From the US to Germany

There has been a marked difference between the FRAND rulings of the Eastern District of Texas, for example, and those handed down in California. Judge Gilstrap in Texas ruled in HTC v Ericsson earlier this year that Ericsson’s end-product-based offers to HTC of $2.50 or 1% with a $1 floor and a $4 cap per 4G device were FRAND. In contrast, Judge Selna of the Central District of California ruled in TCL v Ericsson last year that Ericsson’s licensing terms were not FRAND even though its conduct did not breach its FRAND commitment.

The England and Wales Court of Appeal’s decision last year in Unwired Planet v Huawei that global licences can be FRAND was again different to TCL v Ericsson, HTC v Ericsson and several other US and European rulings.

The Higher Regional Court of Düsseldorf found in the German iteration of the Unwired Planet v Huawei case in March 2019 that Unwired Planet had not complied with its FRAND obligations because it had not sufficiently shown that its licence offer was non-discriminatory compared to previous licences granted for the SEP.

The senior licensing manager at a car manufacturer in Munich warns that the German courts have recently been unfriendly towards patent owners and that the Düsseldorf decision poses a danger to patent owners by creating a “downwards spiral on FRAND rates.”

“That ruling says that if you as a patent owner have set a rate, that is the highest rate you may offer to someone else. I’m not sure whether that decision will survive appeal at the federal courts but, should it be followed, you will have to be extremely careful that you will not be forced to give a licence that may be below FRAND,” he says.  

Sources have also raised the question of whether global companies that apply different FRAND rules across jurisdictions might be in breach of their commitment even if they operate in the correct way. If a company is committed to the rules of ETSI (an international telecoms standards institute that operates under French law), for example, but fails to apply European FRAND terms to a global licence done in the US, it could be argued that the rate violates policy and thus is not FRAND.

Diverging opinions

But not all in-house lawyers are worried about the divergence in FRAND rulings. Kent Baker, head of IP licensing and strategy at wireless semiconductor and module manufacturer u-Blox in San Diego, says it is a bit of a non-issue because licences are written with a global perspective.

He adds that divergence might only be a problem for licensors that look to break the same licences into geographic areas to maximise their profit from area to area.

“Licensees try to resist that sort of pricing because of the accounting and auditing involved,” he says.

James Bradley, head of legal at car manufacturer Lotus in the UK, similarly contends that keeping up with FRAND divergence is not difficult for his business.

“There is an overall consistency surrounding FRAND and SEP licensing rules in the EU and the US, which are our biggest markets. There are slight disparities, of course, but the basic principles are the same.

“The most important thing for us is that a worldwide licence is okay – that is all we will ever ask for.”
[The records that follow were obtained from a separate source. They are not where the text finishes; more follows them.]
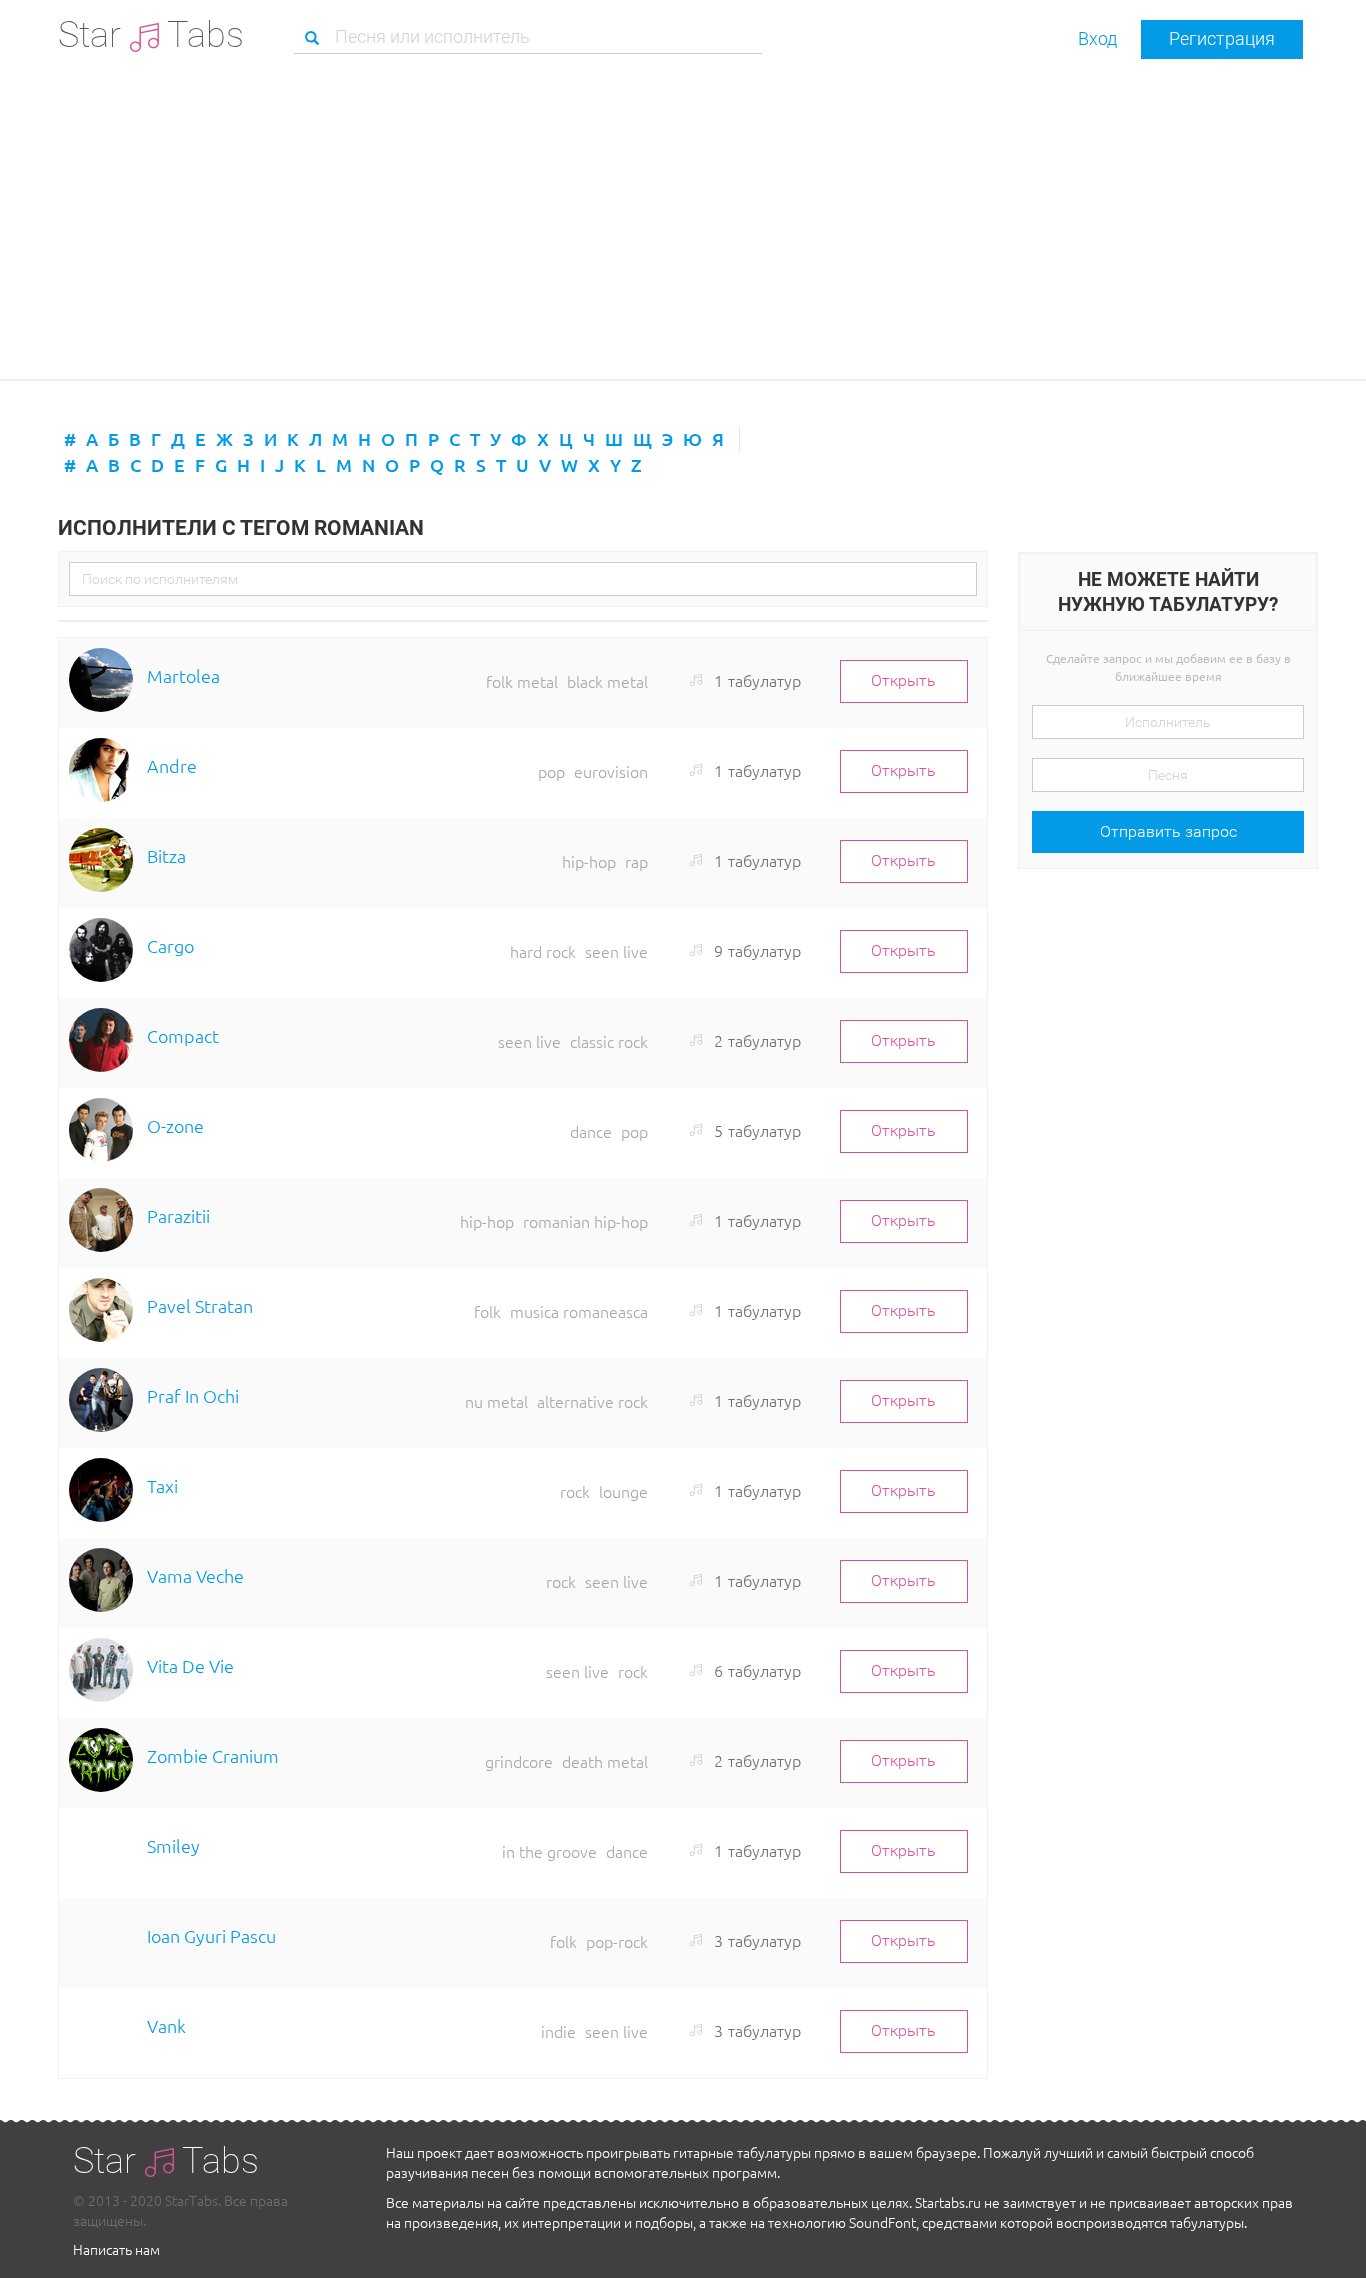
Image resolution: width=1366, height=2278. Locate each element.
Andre (172, 765)
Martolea (183, 675)
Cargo (170, 945)
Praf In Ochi (193, 1395)
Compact (183, 1035)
He adds that the company will try to avoid holding out in negotiations and refusing to take a licence because of the risk involved, knowing that licensors similarly want to avoid litigation where they might be exposed to public denigration. Beyond that, keeping up with FRAND largely comes down to communication.
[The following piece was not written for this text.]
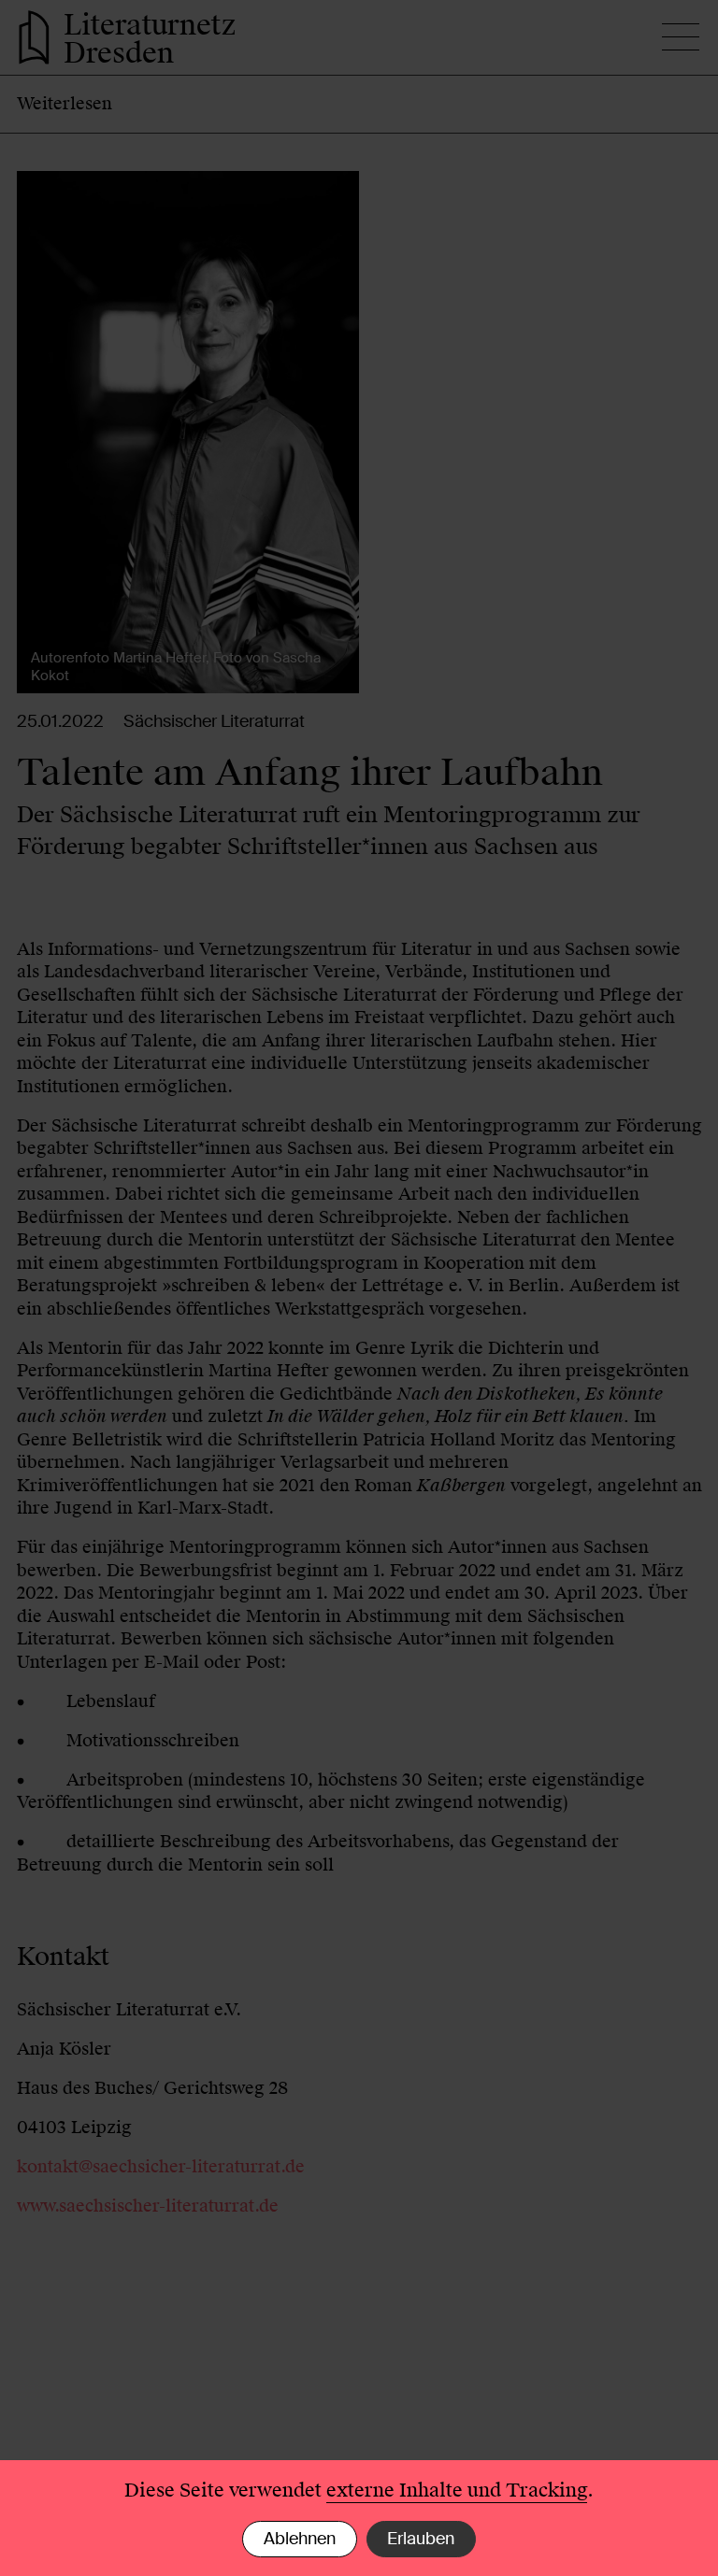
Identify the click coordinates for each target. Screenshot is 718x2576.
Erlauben (420, 2538)
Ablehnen (300, 2538)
“Keeping up is reasonably straightforward. There is a lot going on but I talk to people and read what is available, and by doing those things it is quite easy to keep up,” he says.

“Every auto company should do that; and if they do not, they are going to be in trouble.”
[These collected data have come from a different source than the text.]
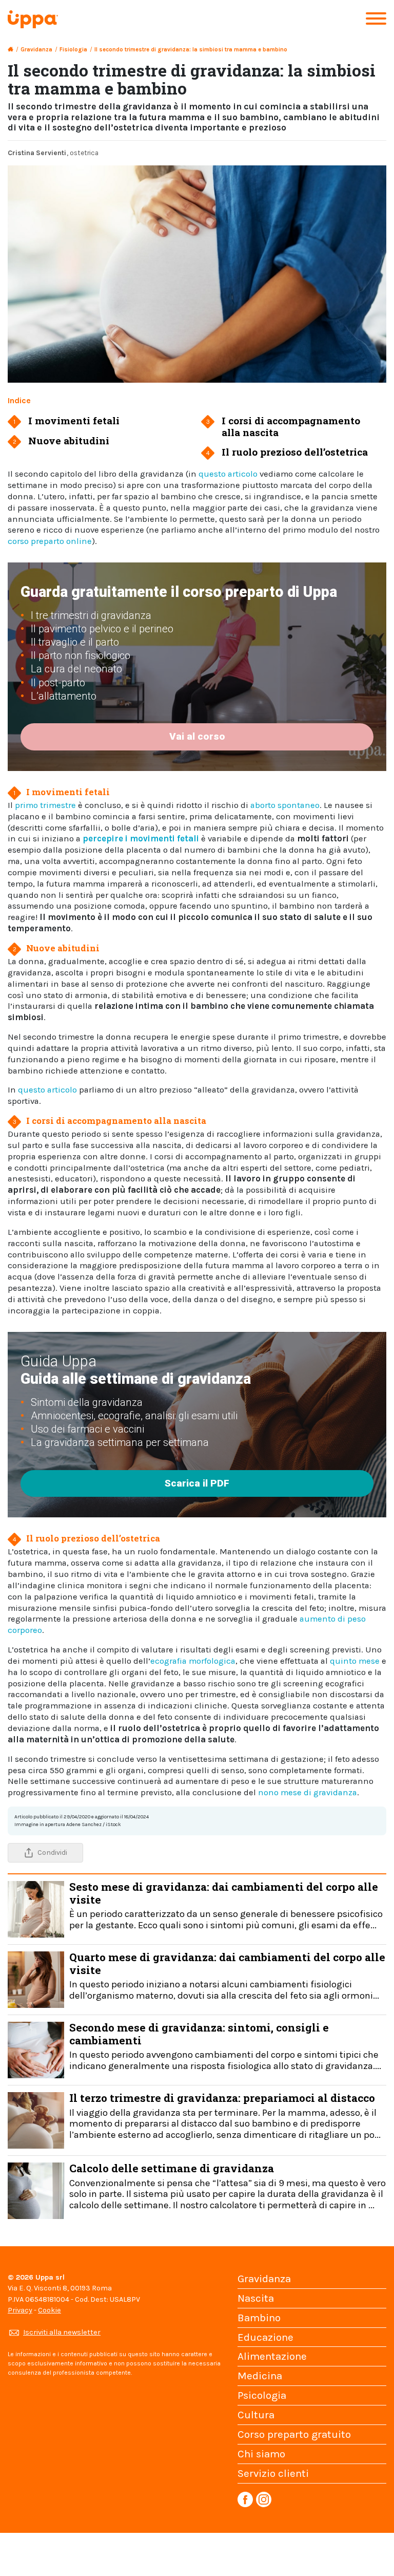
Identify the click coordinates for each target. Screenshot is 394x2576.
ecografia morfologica (192, 1661)
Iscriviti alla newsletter (62, 2332)
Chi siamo (261, 2454)
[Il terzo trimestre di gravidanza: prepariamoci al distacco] (36, 2119)
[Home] (10, 49)
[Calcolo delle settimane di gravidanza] (36, 2189)
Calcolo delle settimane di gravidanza (227, 2186)
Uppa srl (49, 2277)
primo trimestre (45, 805)
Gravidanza (36, 49)
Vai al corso (197, 736)
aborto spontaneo (285, 805)
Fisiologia (73, 49)
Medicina (260, 2376)
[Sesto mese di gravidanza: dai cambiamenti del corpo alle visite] (36, 1908)
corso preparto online (50, 541)
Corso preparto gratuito (294, 2434)
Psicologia (262, 2395)
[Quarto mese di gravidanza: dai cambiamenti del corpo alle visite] (36, 1978)
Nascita (256, 2298)
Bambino (259, 2317)
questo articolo (228, 474)
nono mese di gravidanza (307, 1792)
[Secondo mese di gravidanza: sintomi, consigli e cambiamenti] (36, 2049)
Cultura (256, 2415)
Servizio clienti (273, 2473)
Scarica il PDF (197, 1483)
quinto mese (355, 1661)
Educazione (265, 2337)
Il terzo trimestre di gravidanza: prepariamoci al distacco (225, 2115)
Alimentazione (272, 2356)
Depending on your licensing strategy and the type of company you work in, the steadily diverging rules around what is FRAND can be confusing. In-house counsel and their external partners need to keep a close eye on the landscape to ensure they’re not reprimanded by the courts for unreasonable business practices as interpreted by a particular jurisdiction.

With the disparity between FRAND rulings in different jurisdictions, and even within individual countries, the uncertainty around licensing practices is unlikely to lift anytime soon.